There is a desktop version of the platform and the app is downloaded on the personal phones of volunteer soldiers. Soldiers access it with their common access card or DoD ID number. The data will stay within the platform, even as the soldier moves from duty station to duty station. The Army doesn’t currently collect the data recorded.
The CMP connects the soldier to each H2F staff member so they can ask for individualized care.
“With CMP, it gives the steering wheel to the soldier,” shared Hunter Treuchet, the health and ftness director for the H2F team assigned to the 82nd Airborne Division’s 1st Brigade Combat Team. “They can track their workouts, track food intake, answer surveys, contact us and make appointments or request any kind of performance education info they need.”
The back side of the platform is used for the leadership level and allows users to decide how much information they see, whether it be squad level or brigade level.
Now in phase two of the project, the Army hopes to expand the number of brigades supported by its H2F program and platforms like CMP. Currently, there are 28 brigades with H2F teams of medical personnel and subject matter experts. The goal is 130 brigades by 2030, with a fully developed and implemented system.
The results are still coming in on the effectiveness of a program like the CMP app.
“Essentially, it’s hard to quantify because we live in the human performance realm, which is somewhat subjective,” said Treuchet. “There’s a piece to the puzzle our providers are impacting and with CoachMePlus, it’s a way we can interact with soldiers, draw metrics in what we’re doing and be able to report to leaders to make better decisions about what their soldiers can do in a day.”

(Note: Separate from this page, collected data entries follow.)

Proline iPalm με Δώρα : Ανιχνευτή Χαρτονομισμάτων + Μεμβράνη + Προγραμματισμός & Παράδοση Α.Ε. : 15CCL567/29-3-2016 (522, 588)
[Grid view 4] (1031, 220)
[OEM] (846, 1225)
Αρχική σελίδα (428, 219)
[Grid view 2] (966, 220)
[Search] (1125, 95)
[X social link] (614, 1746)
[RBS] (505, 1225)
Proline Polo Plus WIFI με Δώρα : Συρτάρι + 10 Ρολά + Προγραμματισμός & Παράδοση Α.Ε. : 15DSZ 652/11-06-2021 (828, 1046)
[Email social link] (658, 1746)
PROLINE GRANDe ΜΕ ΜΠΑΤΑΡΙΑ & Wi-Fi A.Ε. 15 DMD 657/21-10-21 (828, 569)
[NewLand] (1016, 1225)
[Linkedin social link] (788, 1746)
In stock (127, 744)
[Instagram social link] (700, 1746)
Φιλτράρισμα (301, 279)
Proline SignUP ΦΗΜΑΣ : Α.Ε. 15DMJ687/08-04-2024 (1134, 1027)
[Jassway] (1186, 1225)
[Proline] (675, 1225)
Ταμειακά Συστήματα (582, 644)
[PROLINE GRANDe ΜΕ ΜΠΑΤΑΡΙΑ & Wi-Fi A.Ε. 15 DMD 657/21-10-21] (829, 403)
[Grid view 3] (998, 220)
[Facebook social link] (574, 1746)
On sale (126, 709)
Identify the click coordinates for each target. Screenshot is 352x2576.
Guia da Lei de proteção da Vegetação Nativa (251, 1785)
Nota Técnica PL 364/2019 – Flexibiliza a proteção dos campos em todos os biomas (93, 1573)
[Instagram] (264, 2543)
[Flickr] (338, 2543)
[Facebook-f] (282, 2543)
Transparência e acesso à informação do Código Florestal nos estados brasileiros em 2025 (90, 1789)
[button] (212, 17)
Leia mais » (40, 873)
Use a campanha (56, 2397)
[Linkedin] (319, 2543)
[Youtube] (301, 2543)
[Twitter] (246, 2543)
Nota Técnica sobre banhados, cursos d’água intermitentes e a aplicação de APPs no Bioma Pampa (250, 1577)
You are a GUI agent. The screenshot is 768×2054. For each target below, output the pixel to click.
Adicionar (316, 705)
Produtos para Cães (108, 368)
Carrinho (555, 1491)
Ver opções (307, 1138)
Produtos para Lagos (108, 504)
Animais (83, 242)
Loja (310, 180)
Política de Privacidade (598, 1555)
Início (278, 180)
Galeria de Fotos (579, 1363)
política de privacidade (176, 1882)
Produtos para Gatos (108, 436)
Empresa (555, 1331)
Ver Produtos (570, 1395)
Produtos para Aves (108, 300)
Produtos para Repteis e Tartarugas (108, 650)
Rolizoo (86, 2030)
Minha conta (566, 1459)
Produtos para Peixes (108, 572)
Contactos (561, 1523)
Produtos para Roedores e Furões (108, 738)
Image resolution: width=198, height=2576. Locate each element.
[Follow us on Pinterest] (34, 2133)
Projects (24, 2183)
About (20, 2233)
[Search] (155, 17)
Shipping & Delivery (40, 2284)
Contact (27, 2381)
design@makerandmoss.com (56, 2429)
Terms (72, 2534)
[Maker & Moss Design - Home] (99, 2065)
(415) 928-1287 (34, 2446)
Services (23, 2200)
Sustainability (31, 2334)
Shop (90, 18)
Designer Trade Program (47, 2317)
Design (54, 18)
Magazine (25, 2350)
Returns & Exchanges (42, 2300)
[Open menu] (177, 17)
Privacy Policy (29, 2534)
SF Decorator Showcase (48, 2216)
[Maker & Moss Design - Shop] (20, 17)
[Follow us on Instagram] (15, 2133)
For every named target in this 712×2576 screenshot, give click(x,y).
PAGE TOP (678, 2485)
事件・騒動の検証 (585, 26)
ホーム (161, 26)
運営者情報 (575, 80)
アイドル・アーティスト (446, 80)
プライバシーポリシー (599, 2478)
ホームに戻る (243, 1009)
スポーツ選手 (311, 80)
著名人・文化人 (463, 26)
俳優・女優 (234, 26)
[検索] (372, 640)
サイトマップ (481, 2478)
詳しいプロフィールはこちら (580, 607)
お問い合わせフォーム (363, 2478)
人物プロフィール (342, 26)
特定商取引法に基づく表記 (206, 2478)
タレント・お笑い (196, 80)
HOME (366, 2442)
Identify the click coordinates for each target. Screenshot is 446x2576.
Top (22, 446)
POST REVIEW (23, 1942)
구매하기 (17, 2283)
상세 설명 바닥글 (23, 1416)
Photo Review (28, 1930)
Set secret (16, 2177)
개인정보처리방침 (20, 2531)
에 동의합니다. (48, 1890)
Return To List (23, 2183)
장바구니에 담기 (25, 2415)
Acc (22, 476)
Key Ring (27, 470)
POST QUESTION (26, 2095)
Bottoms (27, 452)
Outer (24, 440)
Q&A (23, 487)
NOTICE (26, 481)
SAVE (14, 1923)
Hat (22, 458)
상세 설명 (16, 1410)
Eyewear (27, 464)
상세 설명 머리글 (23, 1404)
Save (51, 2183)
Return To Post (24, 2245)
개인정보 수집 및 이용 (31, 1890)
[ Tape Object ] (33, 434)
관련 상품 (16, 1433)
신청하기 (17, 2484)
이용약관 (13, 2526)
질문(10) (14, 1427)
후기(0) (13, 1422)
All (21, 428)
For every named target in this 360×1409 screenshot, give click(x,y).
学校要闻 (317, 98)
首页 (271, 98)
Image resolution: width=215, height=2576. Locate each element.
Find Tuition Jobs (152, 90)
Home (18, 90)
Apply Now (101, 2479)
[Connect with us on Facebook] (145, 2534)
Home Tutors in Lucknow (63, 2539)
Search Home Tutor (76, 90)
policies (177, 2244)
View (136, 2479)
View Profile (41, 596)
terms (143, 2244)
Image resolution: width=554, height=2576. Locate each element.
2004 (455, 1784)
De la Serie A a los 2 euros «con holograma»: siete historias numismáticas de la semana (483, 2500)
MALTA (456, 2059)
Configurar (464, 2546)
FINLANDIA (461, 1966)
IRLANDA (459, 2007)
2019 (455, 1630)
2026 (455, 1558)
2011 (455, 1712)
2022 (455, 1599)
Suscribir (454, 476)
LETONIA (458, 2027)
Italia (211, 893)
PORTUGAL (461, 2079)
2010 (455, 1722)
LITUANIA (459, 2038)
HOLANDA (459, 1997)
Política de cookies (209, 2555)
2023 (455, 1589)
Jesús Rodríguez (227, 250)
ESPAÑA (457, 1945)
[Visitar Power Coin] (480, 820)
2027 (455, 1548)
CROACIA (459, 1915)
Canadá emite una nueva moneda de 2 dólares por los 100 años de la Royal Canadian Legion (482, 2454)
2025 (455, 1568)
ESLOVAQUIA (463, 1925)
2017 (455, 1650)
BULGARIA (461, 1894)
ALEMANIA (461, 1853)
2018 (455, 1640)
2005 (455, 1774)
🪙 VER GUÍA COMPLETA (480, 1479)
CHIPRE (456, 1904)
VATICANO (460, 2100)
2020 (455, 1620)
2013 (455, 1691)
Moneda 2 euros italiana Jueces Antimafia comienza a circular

The biggest challenge so far has been getting soldiers and leaders to sign on to using a new app and tapping into a new data system. Treuchet said the common reasons for not adopting the app are that soldiers are happy with their current third-party app, don’t consider health a priority or don’t want to use their personal phones for work use.
Those soldiers volunteering typically prioritize their health, said Treuchet and the feedback has been overwhelmingly positive. The most significant use of the platform so far has been around physical training, where NCOs programming and implementing PT throughout their units can see real-time progress and make adjustments where needed.
“It’s a smooth, easy feedback system where we both, staff and NCOs, are looking at the same template of a training session and being able to interact and get feedback,” said Treuchet.
Treuchet says working with FLRI to bring the H2F’s goals to fruition has been a big help.
“Everyone we come in contact with is invested in the success of our soldiers,” said Treuchet. “One of the great things about this program is the supporting elements and organizations we can interact with who have soldier success on their mind. It makes everyone's job easier.”